Goal of the exercise
Retype the records word for word. Skip every image.

Screenshot grounding data
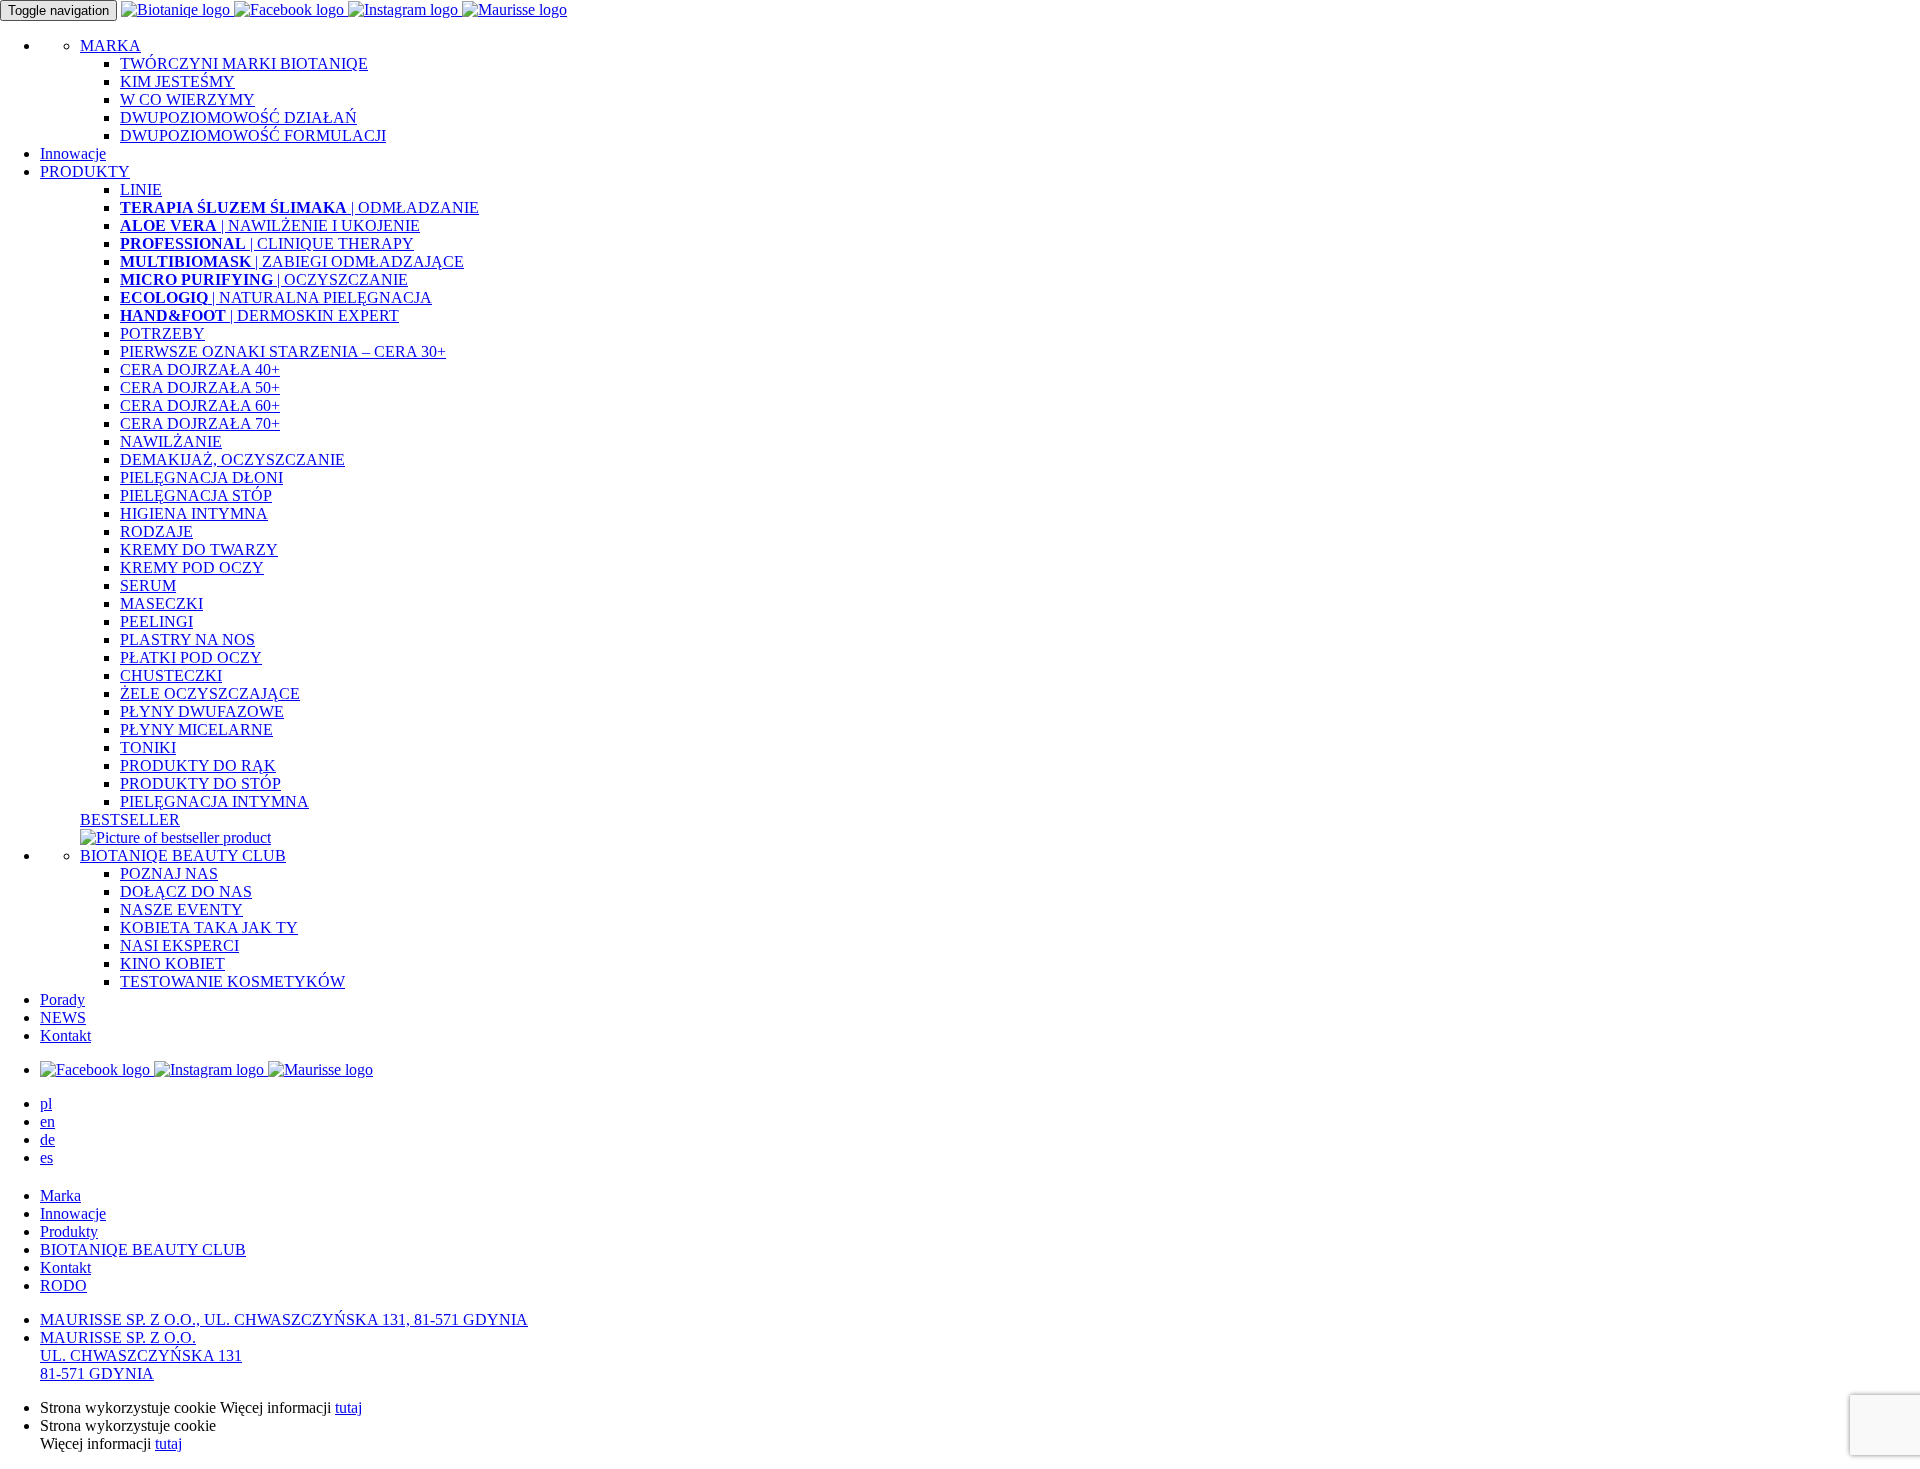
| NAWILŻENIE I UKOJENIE (270, 225)
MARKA (110, 45)
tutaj (348, 1407)
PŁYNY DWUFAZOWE (202, 711)
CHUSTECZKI (171, 675)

Solved exercise
| NAWILŻENIE I UKOJENIE (270, 225)
MARKA (110, 45)
tutaj (348, 1407)
PŁYNY DWUFAZOWE (202, 711)
CHUSTECZKI (171, 675)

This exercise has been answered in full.